TASK DIRECTIONS
Rewrite the lines below, swapping "Quantity" for "Amount" and leaving everything else untouched.

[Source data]
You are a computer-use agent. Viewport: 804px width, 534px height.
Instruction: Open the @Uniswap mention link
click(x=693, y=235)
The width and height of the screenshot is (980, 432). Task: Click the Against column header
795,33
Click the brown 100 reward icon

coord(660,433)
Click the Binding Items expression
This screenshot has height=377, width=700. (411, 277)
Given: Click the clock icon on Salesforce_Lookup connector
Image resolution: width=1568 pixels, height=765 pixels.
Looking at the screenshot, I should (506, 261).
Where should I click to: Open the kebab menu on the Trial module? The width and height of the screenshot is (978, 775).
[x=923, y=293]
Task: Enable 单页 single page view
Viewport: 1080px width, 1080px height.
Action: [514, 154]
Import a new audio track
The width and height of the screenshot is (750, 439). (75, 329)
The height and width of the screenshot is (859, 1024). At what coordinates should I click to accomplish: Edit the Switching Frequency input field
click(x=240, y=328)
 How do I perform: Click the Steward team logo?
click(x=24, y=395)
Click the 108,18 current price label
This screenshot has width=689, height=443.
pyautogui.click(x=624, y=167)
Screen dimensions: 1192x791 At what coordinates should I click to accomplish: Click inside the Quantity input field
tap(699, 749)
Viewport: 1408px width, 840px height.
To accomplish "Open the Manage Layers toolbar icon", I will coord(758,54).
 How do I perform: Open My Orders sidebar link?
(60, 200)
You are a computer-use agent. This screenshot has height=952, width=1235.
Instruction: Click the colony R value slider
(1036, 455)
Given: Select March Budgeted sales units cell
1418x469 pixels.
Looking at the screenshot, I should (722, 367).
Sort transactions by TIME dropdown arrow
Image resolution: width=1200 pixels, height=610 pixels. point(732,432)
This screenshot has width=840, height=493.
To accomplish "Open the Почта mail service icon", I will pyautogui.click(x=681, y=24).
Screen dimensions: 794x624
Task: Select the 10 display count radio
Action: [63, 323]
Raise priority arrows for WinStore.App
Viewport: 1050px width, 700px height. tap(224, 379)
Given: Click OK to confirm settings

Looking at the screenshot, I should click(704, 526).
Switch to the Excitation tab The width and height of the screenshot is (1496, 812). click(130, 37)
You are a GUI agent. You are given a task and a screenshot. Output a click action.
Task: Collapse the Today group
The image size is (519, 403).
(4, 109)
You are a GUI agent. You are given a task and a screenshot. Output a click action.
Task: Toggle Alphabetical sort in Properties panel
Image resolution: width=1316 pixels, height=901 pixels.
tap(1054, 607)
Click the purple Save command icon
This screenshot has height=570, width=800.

RESULT OF THIS TASK
You are a computer-use agent. Viewport: 804px width, 534px height.
Instruction: Open the @Uniswap mention link
click(x=693, y=235)
The width and height of the screenshot is (980, 432). Task: Click the Against column header
795,33
Click the brown 100 reward icon

coord(660,433)
Click the Binding Items expression
This screenshot has height=377, width=700. (411, 277)
Given: Click the clock icon on Salesforce_Lookup connector
Image resolution: width=1568 pixels, height=765 pixels.
Looking at the screenshot, I should (506, 261).
Where should I click to: Open the kebab menu on the Trial module? The width and height of the screenshot is (978, 775).
[x=923, y=293]
Task: Enable 单页 single page view
Viewport: 1080px width, 1080px height.
Action: [514, 154]
Import a new audio track
The width and height of the screenshot is (750, 439). (75, 329)
The height and width of the screenshot is (859, 1024). At what coordinates should I click to accomplish: Edit the Switching Frequency input field
click(x=240, y=328)
 How do I perform: Click the Steward team logo?
click(x=24, y=395)
Click the 108,18 current price label
This screenshot has width=689, height=443.
pyautogui.click(x=624, y=167)
Screen dimensions: 1192x791 At what coordinates should I click to accomplish: Click inside the Amount input field
tap(699, 749)
Viewport: 1408px width, 840px height.
To accomplish "Open the Manage Layers toolbar icon", I will coord(758,54).
 How do I perform: Open My Orders sidebar link?
(60, 200)
You are a computer-use agent. This screenshot has height=952, width=1235.
Instruction: Click the colony R value slider
(1036, 455)
Given: Select March Budgeted sales units cell
1418x469 pixels.
Looking at the screenshot, I should (722, 367).
Sort transactions by TIME dropdown arrow
Image resolution: width=1200 pixels, height=610 pixels. point(732,432)
This screenshot has width=840, height=493.
To accomplish "Open the Почта mail service icon", I will pyautogui.click(x=681, y=24).
Screen dimensions: 794x624
Task: Select the 10 display count radio
Action: [63, 323]
Raise priority arrows for WinStore.App
Viewport: 1050px width, 700px height. tap(224, 379)
Given: Click OK to confirm settings

Looking at the screenshot, I should click(704, 526).
Switch to the Excitation tab The width and height of the screenshot is (1496, 812). click(130, 37)
You are a GUI agent. You are given a task and a screenshot. Output a click action.
Task: Collapse the Today group
The image size is (519, 403).
(4, 109)
You are a GUI agent. You are given a task and a screenshot. Output a click action.
Task: Toggle Alphabetical sort in Properties panel
Image resolution: width=1316 pixels, height=901 pixels.
tap(1054, 607)
Click the purple Save command icon
This screenshot has height=570, width=800.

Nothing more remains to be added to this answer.